**Passage given:**
►

Saturday, 22 June 2013

Jewish Faces in French Films Part 3

Part 3

The discussion of major French films containing Jewish faces continues.  The theoretical discussions will be taken up soon.
           
François Truffault’s The Last Metro came out in 1980 and deals with a director forced into hiding in his own Theatre de Montparnasse in Paris during the German occupation.[i] Lucas Steiner, placed by Heiz Bennent, lives in the basement where he listens to rehearsals of the plays being produced and passes on his directorial comments through his wife to the nominal director.  Madam Marion Steiner, played by Catherine Deneuve visits him regularly and tries to keep his courage up, while the Nazi menace closes in more and more on him and other Jews left in the Nazi-occupied territory of northern France.  Because of his celebrity status and his strong Polish-Yiddish accent, Steiner cannot risk staying in public view, and he and his wife have let it be known that he escaped to either the Free (Vichy) Zone in the south or already entered Spain.  A few characters in the film wear the infamous Yellow Star to indicate that they are Jews: a teenage girl enamoured with the theatre who risks coming out after curfew to see the play at the Steiner theatre, a fireman who stands in the wings in case of an emergency, a young actor desperate for a job.  None of them look or sound different, which makes a mockery of the off-centre remarks and radio comments about the official way to recognize a Yid.  Lucas himself teases his wife by pretending to put on a large rubber nose to disguise himself for a hoped-for dash into free territory, before the news appears in the newspaper that the Germans have invaded the south, thus cutting off that avenue of escape.  He ridicules the “lies” in books he reads which state that Jews seek to rob France of all her most beautiful women, as he gives Marion an intimate knowing look.  In other words, there is a constant, subversive contrast between the racist propaganda about the Jews, as well as older anti-Semitic stereotypes in France, and the reality of members of the Mosaic faith long assimilated into the nation and those more recent immigrants from Central and Eastern Europe.

◄

**Dataset excerpts:**
►

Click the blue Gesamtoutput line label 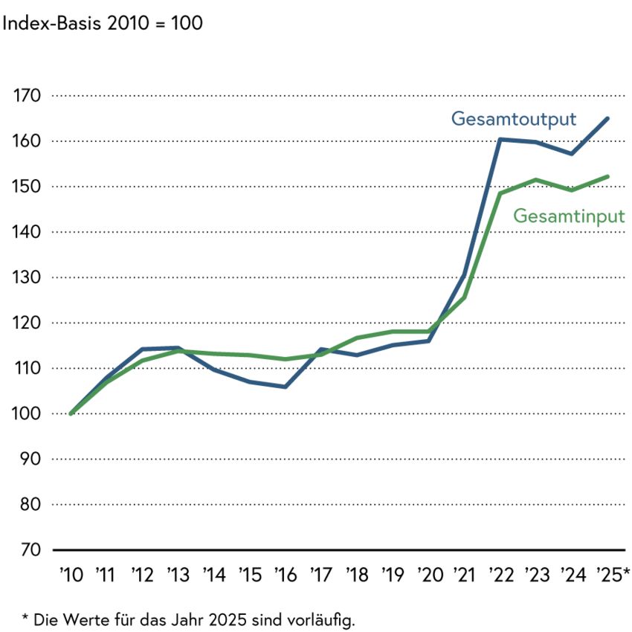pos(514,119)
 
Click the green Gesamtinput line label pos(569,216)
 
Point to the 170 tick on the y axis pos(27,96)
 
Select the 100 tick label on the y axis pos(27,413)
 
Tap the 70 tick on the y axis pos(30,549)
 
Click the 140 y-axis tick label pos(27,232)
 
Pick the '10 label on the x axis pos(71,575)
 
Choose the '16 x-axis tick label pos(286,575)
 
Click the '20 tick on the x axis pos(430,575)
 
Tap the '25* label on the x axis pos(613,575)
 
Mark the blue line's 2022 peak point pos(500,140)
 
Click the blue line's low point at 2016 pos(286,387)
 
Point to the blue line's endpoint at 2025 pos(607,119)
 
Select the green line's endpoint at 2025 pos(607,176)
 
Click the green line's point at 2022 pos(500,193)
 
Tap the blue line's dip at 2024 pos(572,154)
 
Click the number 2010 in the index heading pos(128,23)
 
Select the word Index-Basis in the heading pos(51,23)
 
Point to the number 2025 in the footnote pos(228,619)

◄
►

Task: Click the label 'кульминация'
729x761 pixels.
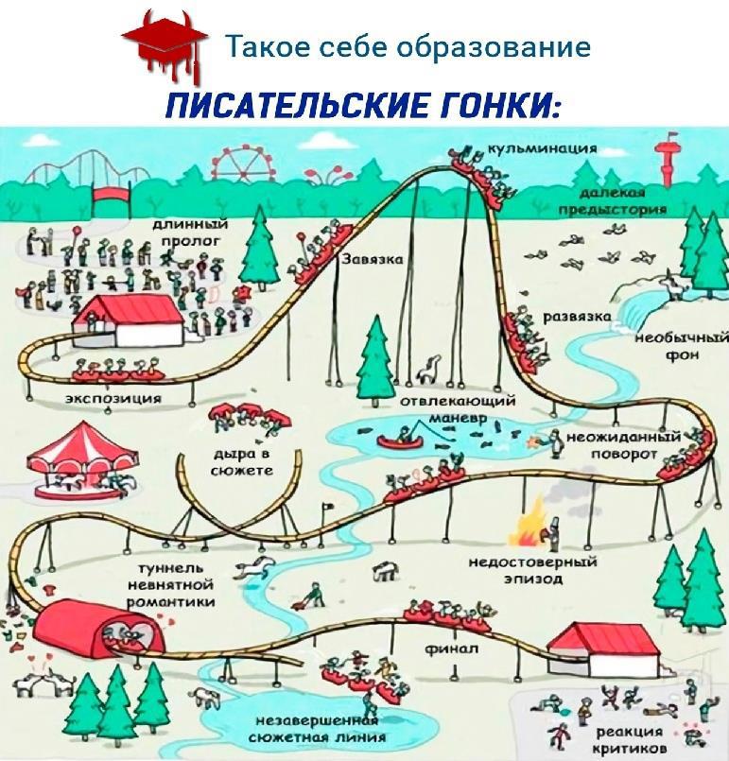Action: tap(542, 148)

◄
►

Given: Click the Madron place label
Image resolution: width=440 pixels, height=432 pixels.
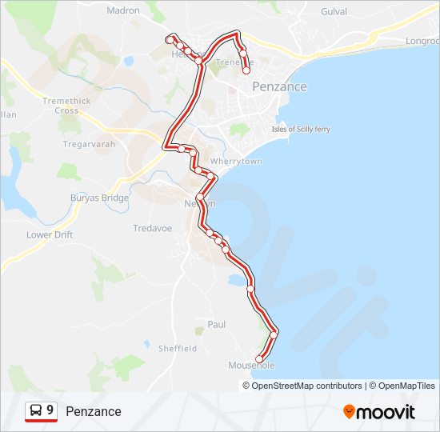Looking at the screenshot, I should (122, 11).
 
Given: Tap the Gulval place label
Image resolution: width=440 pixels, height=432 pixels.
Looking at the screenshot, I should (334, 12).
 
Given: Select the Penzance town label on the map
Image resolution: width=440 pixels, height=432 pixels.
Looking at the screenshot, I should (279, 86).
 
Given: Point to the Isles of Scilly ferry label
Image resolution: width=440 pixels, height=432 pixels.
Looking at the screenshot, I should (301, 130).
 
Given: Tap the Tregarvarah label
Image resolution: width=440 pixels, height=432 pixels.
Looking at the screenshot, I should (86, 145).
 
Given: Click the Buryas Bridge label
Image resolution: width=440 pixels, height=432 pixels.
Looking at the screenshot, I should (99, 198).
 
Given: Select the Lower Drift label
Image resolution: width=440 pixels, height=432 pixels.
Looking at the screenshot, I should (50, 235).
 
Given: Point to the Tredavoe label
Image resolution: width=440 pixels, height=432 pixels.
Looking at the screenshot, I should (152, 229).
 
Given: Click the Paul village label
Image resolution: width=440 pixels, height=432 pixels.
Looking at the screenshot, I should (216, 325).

◄

**Problems to work on:**
**1)** According to the post on Jewish faces in French films, which actress plays Madam Marion Steiner in The Last Metro?
**2)** From the post on Jewish faces in French films, retype the part that opens with the words containing "Saturday, 22 June" and closes with "taken up soon.".
**3)** In the post on Jewish faces in French films, which characters in The Last Metro wear the Yellow Star?

**Solutions per task:**
**1)** Catherine Deneuve

**2)**
Saturday, 22 June 2013

Jewish Faces in French Films Part 3

Part 3

The discussion of major French films containing Jewish faces continues.  The theoretical discussions will be taken up soon.

**3)**
- A teenage girl enamoured with the theatre who risks coming out after curfew to see the play
- A fireman who stands in the wings in case of an emergency
- A young actor desperate for a job